As such non-nutritive substances go, director Gil Kenan and Pulitzer Prize-winning screenwriter David Lindsay-Abaire’s revision of Poltergeist is reminiscent of 2006’s Poseidon or 2005’s The Amityville Horror — a significantly shorter simulacrum that works on its own single-serving terms.

This Poltergeist is more indicative of Kenan’s aim to please than his considerable skill. Kenan’s Monster House, of which this film’s least-hinged moments resemble a live-action remake, remains the undisputed champion of performance-capture cartoons, and City of Ember, though a bit sluggish, remains a smart, mostly unloved family fantasy film. In fact, Ember’s expensive underperformance in 2008 landed Kenan in movie jail. Thus, Poltergeist, Kenan’s first film since, sufficiently pleads time off for good behavior. With impish, effective efficiency, he and Lindsay-Abaire shave 20-plus minutes from the original’s running time and carve out only a bit of its spirit in the process.
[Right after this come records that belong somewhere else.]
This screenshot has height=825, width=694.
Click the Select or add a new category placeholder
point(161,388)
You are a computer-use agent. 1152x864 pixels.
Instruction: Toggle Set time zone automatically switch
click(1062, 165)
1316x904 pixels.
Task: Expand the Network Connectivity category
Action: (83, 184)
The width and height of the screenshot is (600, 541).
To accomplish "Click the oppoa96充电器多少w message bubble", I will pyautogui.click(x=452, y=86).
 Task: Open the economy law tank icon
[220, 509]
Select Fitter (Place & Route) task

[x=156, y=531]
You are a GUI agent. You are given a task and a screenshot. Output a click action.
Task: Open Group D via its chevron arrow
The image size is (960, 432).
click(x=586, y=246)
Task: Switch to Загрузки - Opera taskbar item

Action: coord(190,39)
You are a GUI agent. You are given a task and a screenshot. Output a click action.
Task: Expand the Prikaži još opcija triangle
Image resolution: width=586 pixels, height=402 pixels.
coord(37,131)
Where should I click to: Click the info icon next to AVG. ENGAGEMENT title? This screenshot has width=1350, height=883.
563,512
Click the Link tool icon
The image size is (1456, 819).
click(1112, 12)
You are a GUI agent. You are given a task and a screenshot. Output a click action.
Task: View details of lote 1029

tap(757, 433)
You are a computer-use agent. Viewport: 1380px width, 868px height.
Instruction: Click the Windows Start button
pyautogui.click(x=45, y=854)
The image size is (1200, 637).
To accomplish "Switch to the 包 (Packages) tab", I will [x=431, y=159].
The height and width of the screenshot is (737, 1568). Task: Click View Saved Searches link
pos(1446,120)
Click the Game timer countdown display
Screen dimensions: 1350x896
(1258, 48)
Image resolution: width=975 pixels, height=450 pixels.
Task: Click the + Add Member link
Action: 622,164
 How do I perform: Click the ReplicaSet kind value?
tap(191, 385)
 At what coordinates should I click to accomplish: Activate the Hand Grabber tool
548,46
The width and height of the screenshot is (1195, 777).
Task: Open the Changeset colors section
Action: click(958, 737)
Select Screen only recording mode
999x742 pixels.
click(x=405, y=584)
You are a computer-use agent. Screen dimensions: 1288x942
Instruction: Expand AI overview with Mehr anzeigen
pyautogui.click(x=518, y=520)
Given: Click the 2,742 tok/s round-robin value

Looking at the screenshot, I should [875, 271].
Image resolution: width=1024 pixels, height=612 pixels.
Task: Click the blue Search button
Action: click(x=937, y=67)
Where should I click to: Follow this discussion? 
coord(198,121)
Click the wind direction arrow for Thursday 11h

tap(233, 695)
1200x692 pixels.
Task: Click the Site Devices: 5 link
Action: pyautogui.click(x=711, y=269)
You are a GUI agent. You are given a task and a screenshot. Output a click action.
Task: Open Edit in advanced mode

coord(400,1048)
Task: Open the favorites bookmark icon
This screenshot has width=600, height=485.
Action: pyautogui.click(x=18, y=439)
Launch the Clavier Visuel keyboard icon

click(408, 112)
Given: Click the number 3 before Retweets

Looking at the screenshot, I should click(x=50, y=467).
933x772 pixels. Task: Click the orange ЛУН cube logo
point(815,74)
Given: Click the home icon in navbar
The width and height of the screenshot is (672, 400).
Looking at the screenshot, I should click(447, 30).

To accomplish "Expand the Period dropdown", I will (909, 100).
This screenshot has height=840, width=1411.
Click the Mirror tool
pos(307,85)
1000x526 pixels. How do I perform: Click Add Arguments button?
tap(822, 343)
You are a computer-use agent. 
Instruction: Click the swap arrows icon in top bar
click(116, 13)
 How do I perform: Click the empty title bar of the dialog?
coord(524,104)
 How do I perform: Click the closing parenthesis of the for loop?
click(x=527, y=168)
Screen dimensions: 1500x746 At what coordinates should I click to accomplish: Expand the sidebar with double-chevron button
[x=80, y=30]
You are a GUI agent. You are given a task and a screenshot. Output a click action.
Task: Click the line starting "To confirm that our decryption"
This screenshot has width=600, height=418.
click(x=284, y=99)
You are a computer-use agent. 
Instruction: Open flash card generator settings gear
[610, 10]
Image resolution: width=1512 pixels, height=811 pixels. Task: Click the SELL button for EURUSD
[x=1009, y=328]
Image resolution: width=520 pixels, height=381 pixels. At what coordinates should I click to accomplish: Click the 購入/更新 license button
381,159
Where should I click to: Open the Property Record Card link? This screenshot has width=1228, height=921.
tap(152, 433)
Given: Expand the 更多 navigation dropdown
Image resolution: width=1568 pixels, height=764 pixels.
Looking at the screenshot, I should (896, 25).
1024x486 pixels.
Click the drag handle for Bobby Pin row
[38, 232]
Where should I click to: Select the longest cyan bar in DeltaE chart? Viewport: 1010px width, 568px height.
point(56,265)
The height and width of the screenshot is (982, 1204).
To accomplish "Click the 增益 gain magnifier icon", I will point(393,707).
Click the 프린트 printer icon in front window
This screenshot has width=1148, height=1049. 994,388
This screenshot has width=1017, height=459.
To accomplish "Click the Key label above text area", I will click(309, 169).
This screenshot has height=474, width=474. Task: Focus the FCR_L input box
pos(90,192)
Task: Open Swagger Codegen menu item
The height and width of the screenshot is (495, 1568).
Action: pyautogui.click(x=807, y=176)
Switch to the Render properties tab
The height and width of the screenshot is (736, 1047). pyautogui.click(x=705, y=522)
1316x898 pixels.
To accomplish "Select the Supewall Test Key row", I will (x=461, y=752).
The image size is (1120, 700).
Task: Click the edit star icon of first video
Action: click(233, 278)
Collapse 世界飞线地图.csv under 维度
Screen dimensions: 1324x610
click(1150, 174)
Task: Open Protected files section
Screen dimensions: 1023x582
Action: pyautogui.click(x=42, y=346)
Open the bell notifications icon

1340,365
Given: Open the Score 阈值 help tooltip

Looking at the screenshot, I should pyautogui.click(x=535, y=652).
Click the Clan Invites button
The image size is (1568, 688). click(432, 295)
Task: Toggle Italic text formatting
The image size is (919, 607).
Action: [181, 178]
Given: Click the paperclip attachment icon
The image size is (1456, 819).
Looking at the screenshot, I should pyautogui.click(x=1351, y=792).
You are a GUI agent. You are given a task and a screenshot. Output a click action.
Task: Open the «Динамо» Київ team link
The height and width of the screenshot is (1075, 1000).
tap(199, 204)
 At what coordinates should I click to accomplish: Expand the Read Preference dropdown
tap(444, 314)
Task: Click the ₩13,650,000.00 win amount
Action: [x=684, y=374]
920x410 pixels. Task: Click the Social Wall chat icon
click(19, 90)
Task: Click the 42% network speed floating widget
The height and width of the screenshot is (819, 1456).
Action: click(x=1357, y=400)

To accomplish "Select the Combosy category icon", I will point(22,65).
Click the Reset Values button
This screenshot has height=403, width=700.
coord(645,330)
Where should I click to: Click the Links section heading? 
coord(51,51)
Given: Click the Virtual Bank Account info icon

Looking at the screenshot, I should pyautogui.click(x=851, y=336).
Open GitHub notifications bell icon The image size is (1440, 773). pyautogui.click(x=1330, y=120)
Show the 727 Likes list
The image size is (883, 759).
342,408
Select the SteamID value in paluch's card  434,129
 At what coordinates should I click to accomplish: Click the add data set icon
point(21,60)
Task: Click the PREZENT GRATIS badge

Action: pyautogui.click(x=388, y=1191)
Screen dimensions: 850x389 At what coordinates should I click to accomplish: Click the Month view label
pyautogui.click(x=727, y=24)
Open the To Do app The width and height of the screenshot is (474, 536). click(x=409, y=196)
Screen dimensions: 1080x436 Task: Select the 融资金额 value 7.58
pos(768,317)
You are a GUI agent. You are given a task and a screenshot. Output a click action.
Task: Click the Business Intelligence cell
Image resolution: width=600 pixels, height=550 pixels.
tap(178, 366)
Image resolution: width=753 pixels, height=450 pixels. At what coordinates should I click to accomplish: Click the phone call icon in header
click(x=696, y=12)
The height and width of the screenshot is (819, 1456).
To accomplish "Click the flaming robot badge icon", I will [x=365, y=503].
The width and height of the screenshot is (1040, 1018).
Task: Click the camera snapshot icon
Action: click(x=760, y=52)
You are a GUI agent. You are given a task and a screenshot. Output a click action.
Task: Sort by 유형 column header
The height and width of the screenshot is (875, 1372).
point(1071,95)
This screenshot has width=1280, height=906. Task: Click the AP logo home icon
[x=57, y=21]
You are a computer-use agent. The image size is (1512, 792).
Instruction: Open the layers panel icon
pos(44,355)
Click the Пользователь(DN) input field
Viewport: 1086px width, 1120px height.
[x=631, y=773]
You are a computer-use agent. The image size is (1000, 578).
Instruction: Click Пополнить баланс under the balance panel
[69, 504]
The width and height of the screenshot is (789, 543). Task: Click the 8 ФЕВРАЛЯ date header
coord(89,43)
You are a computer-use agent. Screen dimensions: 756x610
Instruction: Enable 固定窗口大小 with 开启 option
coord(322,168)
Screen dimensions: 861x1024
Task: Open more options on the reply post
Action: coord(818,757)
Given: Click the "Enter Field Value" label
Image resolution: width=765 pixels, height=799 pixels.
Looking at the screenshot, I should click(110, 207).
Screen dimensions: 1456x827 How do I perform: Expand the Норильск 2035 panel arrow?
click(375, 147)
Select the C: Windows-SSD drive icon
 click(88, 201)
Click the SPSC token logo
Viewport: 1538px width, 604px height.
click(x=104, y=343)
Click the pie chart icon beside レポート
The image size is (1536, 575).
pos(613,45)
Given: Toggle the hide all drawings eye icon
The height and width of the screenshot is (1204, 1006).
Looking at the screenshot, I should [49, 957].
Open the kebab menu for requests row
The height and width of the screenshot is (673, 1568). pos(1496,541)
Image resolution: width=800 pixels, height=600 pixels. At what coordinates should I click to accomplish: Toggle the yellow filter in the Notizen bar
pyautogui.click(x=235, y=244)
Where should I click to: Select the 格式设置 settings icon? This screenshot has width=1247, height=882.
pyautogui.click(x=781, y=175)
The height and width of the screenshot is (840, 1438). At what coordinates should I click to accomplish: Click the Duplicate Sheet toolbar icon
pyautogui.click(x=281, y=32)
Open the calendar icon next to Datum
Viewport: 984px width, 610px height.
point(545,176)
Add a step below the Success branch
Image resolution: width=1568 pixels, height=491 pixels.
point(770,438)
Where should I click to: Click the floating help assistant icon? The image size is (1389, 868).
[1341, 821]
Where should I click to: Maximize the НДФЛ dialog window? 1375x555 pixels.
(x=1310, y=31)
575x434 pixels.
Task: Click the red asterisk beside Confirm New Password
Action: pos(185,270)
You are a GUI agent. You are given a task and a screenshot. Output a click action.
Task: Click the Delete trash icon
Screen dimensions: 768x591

The Freeling family is gone, replaced by the Bowens. So, too, is a shaming of America’s love for building on cultural graves. (“It was a cemetery! It’s not like it was an ancient tribal burial ground!,” one person says of land on which this version’s haunted house stands.) Instead, Lindsay-Abaire’s context comes from how a recession-constricted job market forces families to adapt on the fly. After he’s laid off from a posh job, Eric Bowen (Sam Rockwell), his wife, Amy (Rosemarie DeWitt) and kids Kendra, Griffin and Maddie (Saxon Sharbino, Kyle Catlett and Kennedi Clements) relocate to a well-manicured, but foreclosure-riddled, subdivision called Willow Point.

Poltergeist wastes little time showing Maddie, the youngest, carrying on one-sided conversations with ghosts of “lost people,” whose bodies weren’t actually relocated before building began. Their beckoning quickly becomes a reckoning. Within a half-hour, the evil clowns, aggressively violent trees and appliance-frying specters bear down on the Bowens at full speed — snatching Maddie into a spirit realm and prompting a squabbling pair of paranormal investigators (Jane Addams and Jared Harris) to help.

The brevity goes for wild over warm, sacrificing the original’s aching, agonizing urgency of losing someone and the family’s crisis of suspending disbelief over what has happened; you’d think the Bowens called in people to trim their tree’s canopy, not expel evil spirits from its twisted roots. But Rockwell and DeWitt easily establish the emotional accountabilities of this marriage, the friendly fire and frayed edges of the family are believable, and Addams and Harris employ body language, kooky accents and a few other tricks to bolster their otherwise wispy characters.

Save one new bit involving a drill and a cynical graduate student, the horrors themselves aren’t terribly frightening. But they do let the pathology and psychology of fear pop through (kids will appreciate seeing themselves take heroic action and Catlett is terrific as Griffin) while paying honorable visual homage to Tobe Hooper’s vision. Kenan appropriates the original’s eerie blasts of amber light, and his effects team gives some CGI effects more tactile weight than most pixelated phantasmagorias. (Even if we know they’re not, a good deal at least look to be in-camera.)

Cinematographer Javier Aguirresarobe also deploys a few new nifty tricks. He frames several shots with subtly devilish delight, as shadows or halos of light draw eye shapes on appliances or heads on a wall. A drone-camera sequence in the spirit world invites updated tech without getting too goofy. The film also capitalizes on an HDTV’s screen-filling enormity as hands probe a weak spot to push through and, with the sound team’s help, makes full use of a surfeit of switched-on gadgets to goose with juice. (A phone’s digital burbles sound like a malevolent, slow cackle.) And while unnecessary, its vertiginous 3D conversion makes it feel as if we’re on the precipice of tumbling through pliable planes of reality.

Modest pleasures, these, and none you will remember fondly more than a night or two after it’s over. But it’s awfully hard to get yourself worked up over a movie that barely bothers to work itself up.